8. Il résulte de ce qui précède, et sans qu'il soit besoin d'examiner la fin de non-recevoir opposée en défense, que la SARL Beaufils n'est pas fondée à contester la validité de l'avenant n° 1 conclu le 6 novembre 2019 entre la SCIC Evoléa et la société Besse Echafaudage et à en demander l'annulation.
Sur les conclusions indemnitaires :
9. La SARL Beaufils n'étant pas fondée à contester la validité de l'avenant n° 1 conclu le 6 novembre 2019 entre la SCIC Evoléa et la société Besse Echafaudage, ses conclusions indemnitaires doivent également être rejetées.

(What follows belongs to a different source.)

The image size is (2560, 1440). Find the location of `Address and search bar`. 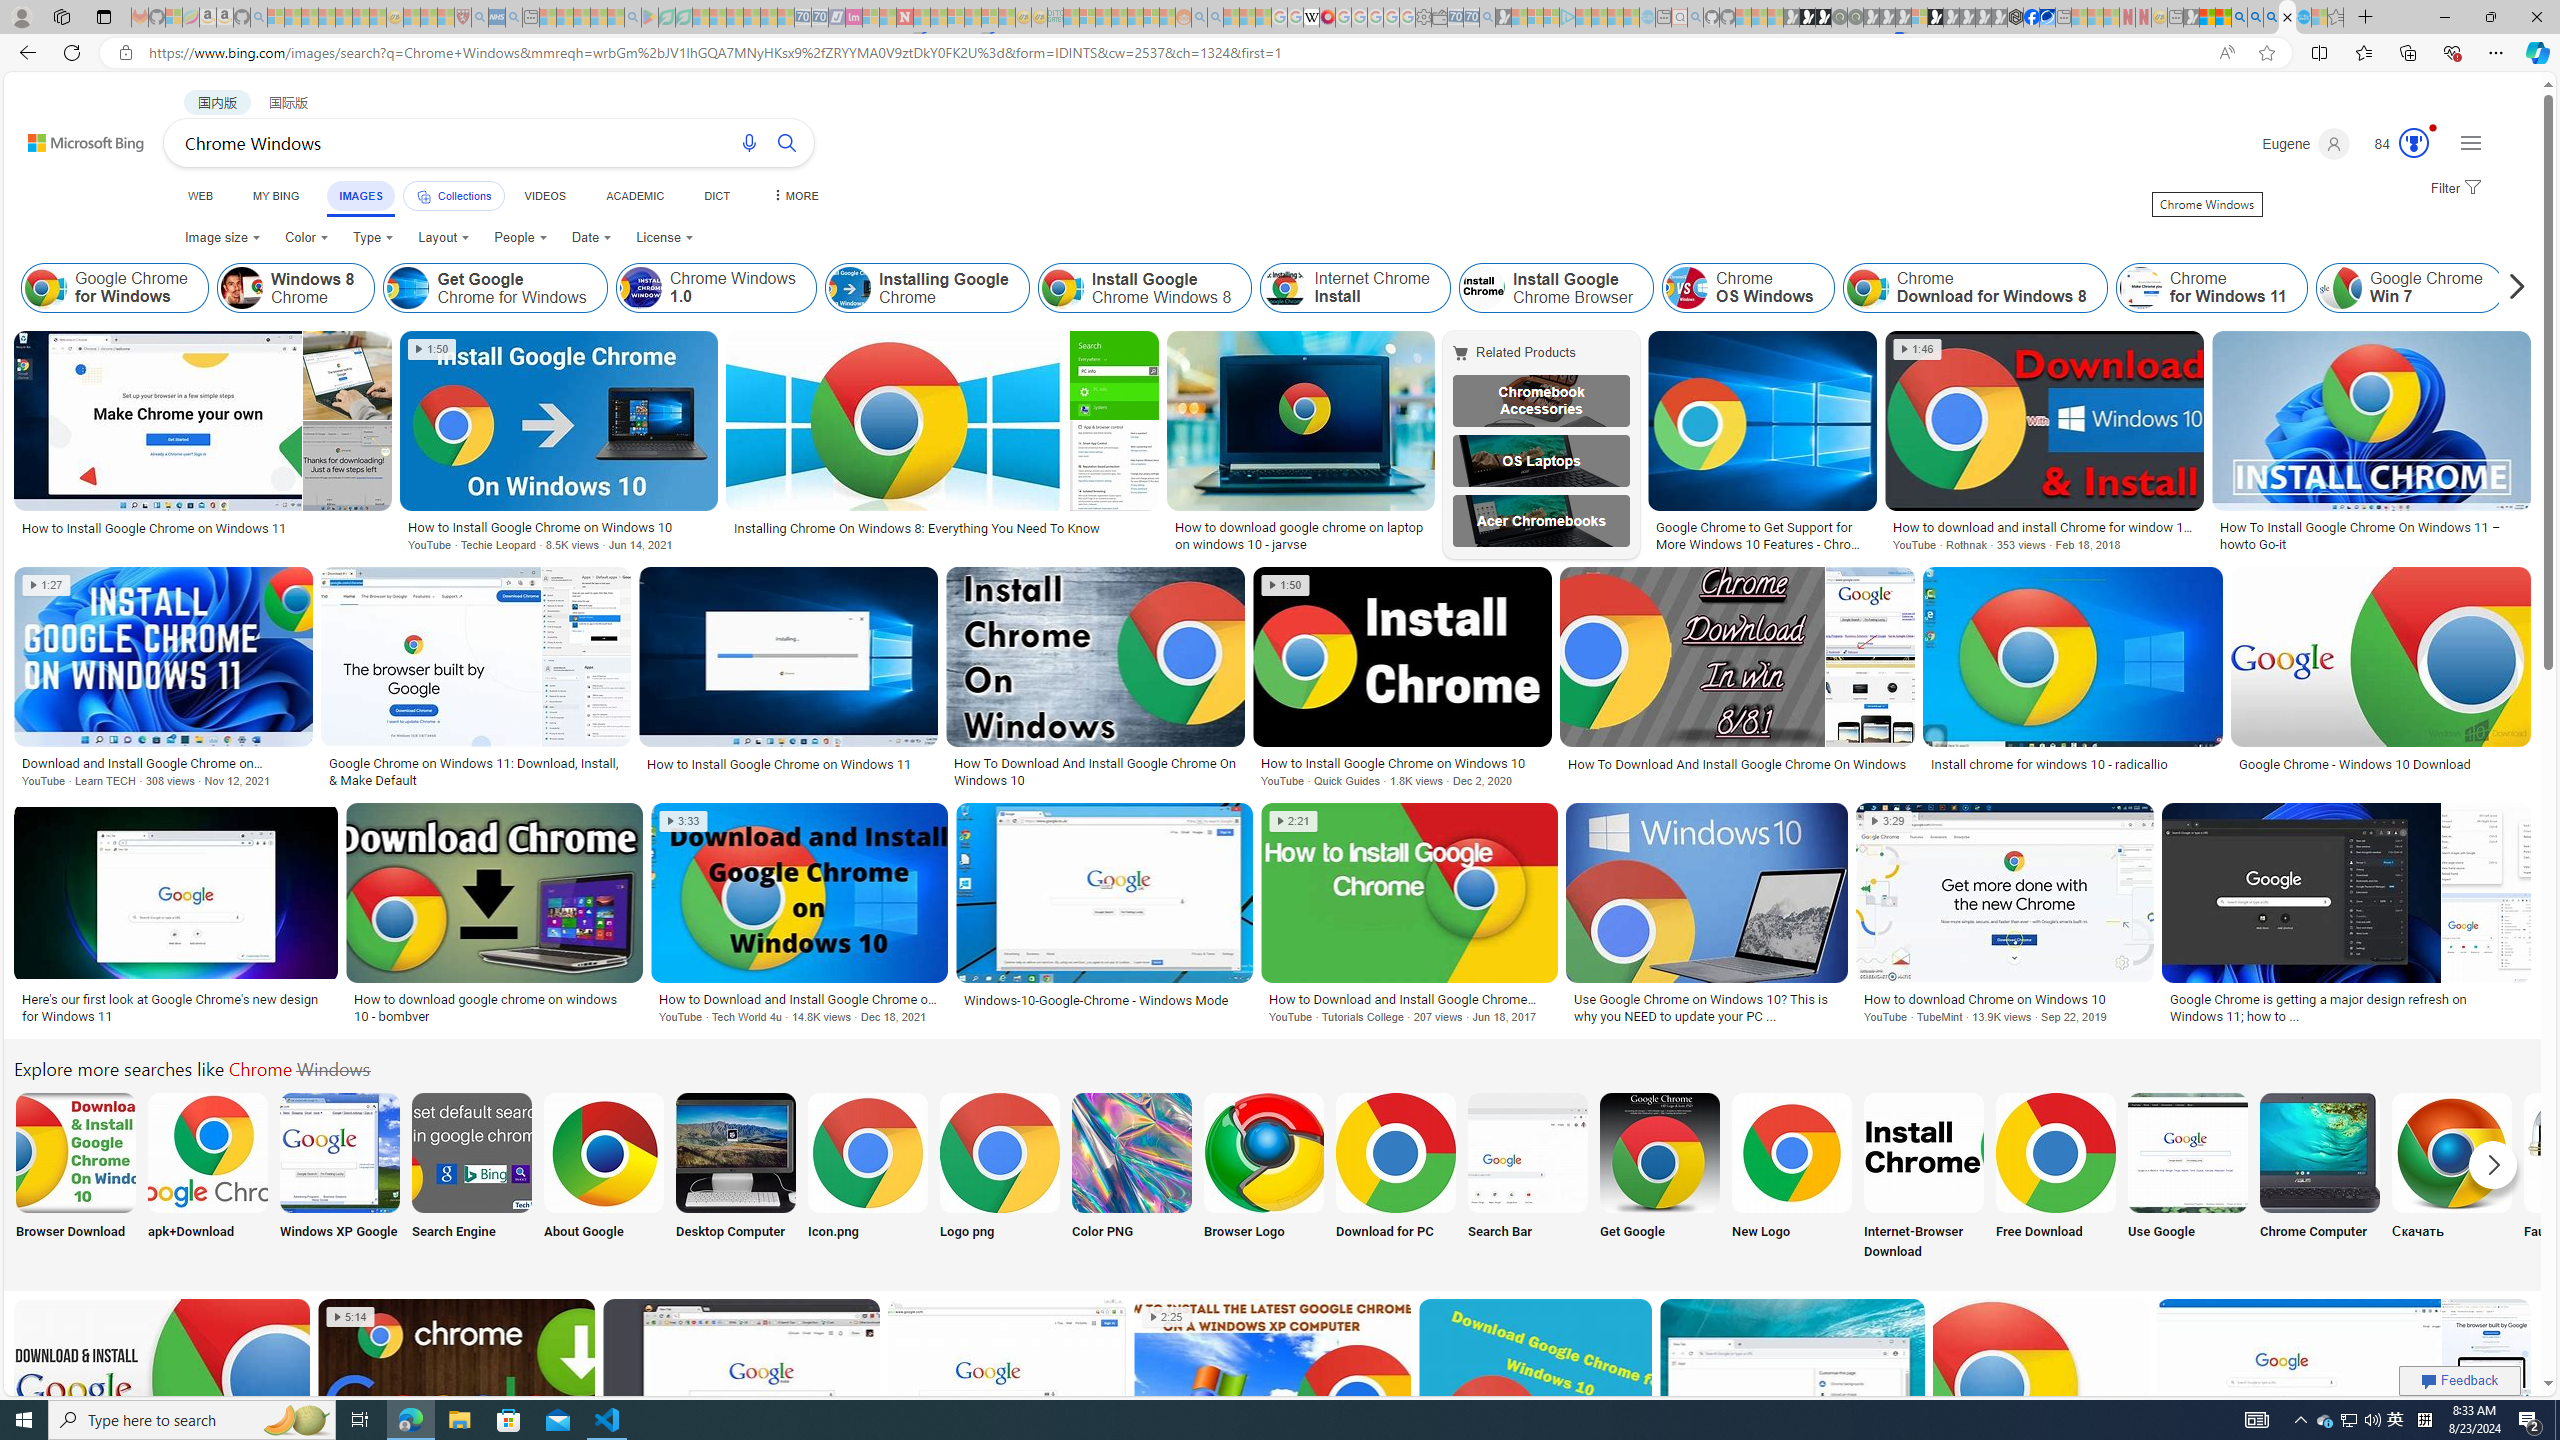

Address and search bar is located at coordinates (1178, 53).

Sur les frais liés au litige :
10. Les dispositions de l'article L. 761-1 du code de justice administrative font obstacle à ce que soit mise à la charge de la SCIC Evoléa, qui n'est pas la partie perdante dans la présente instance, une somme au titre des frais exposés par la SARL Beaufils. Il y a lieu, dans les circonstances de l'espèce, de mettre à la charge de cette dernière le versement d'une somme de 1 500 euros à la SCIC Evoléa, en application de ces mêmes dispositions.
DÉCIDE :
Article 1er : Le jugement n° 2100240 du tribunal administratif de Clermont-Ferrand du 26 octobre 2023 est annulé.

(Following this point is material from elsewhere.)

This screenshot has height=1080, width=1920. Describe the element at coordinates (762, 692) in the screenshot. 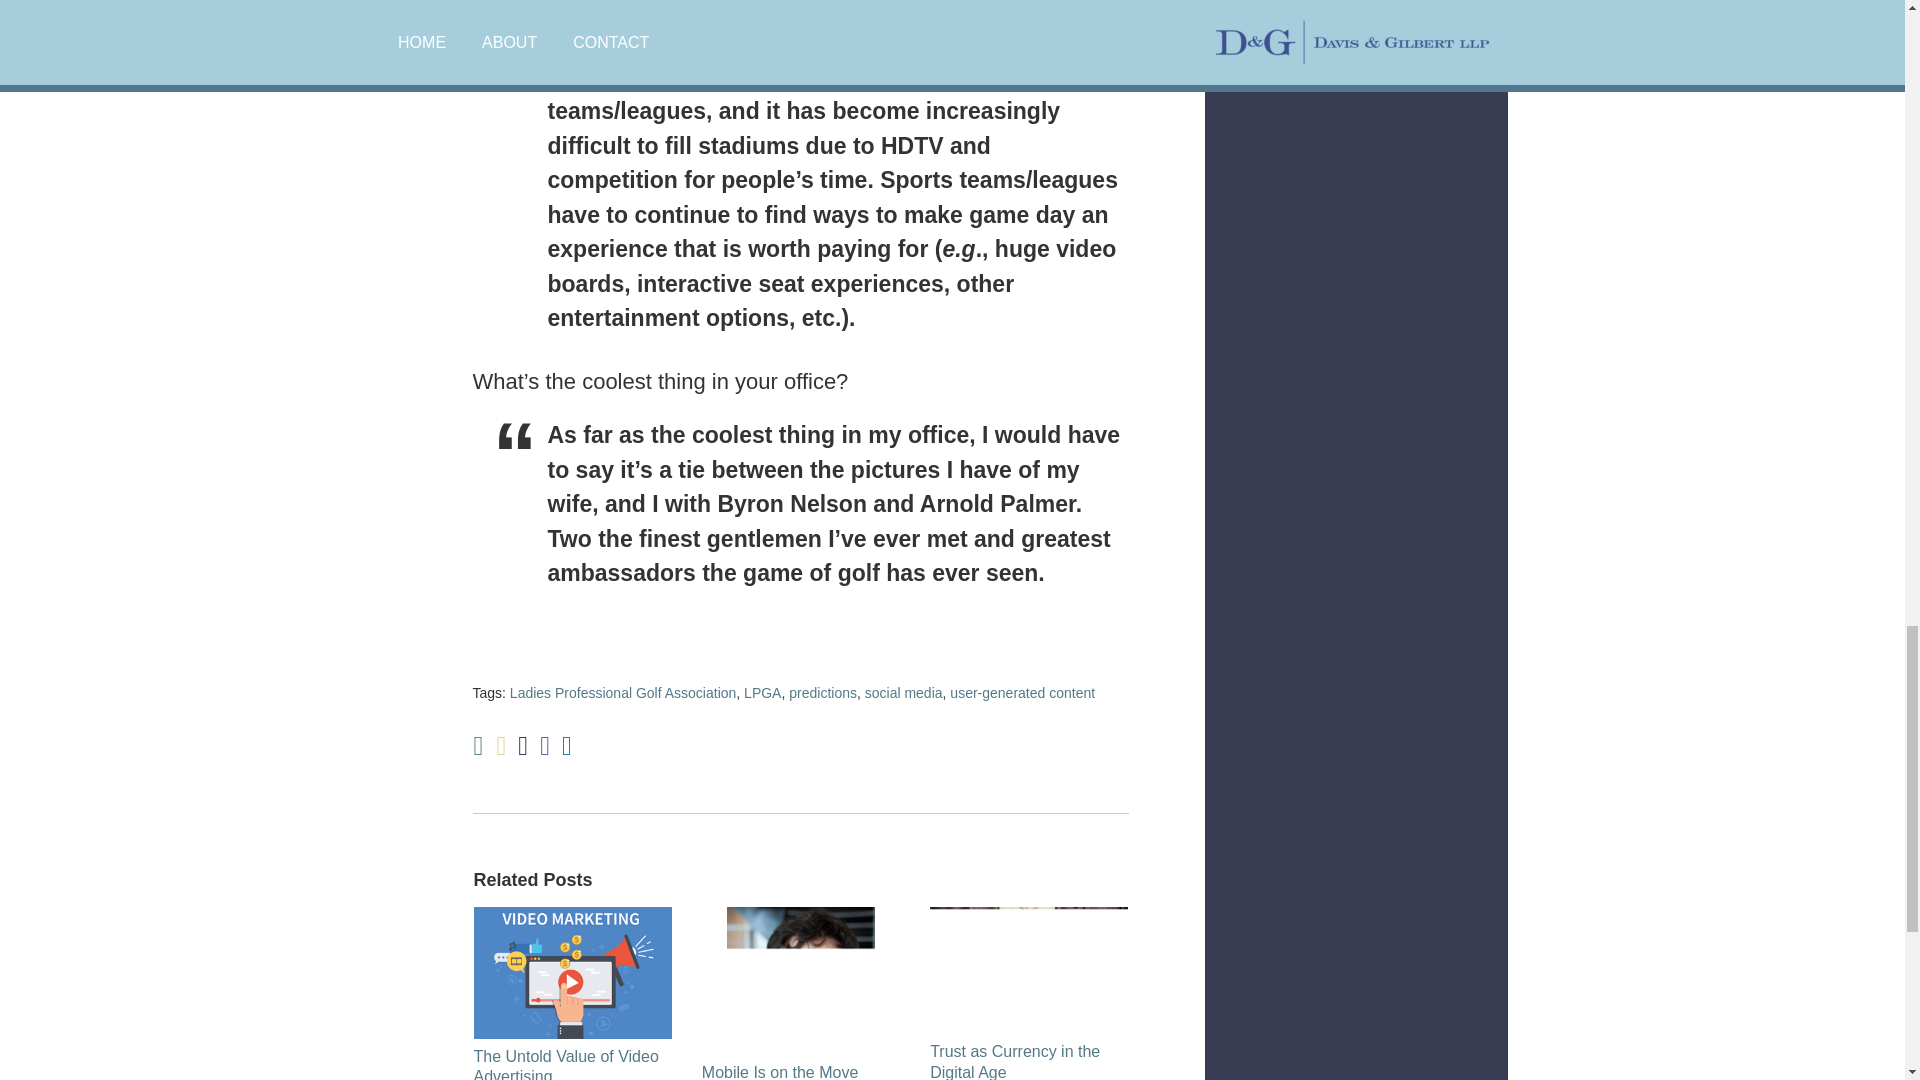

Article 2 : La demande présentée par la SARL Beaufils devant le tribunal administratif de Clermont-Ferrand et le surplus de ses conclusions présentées en appel sont rejetés.
Article 3 : La SARL Beaufils versera à la SCIC Evoléa une somme de 1 500 euros en application de l'article L. 761-1 du code de justice administrative.
Article 4 : Le présent arrêt sera notifié à la SARL Beaufils, à la société coopérative d'intérêt collectif Evoléa et à la société Besse Echafaudage.
Délibéré après l'audience du 9 janvier 2025, où siégeaient :
Mme Aline Evrard, présidente,
M. Bertrand Savouré, premier conseiller,
Mme Sophie Corvellec, première conseillère.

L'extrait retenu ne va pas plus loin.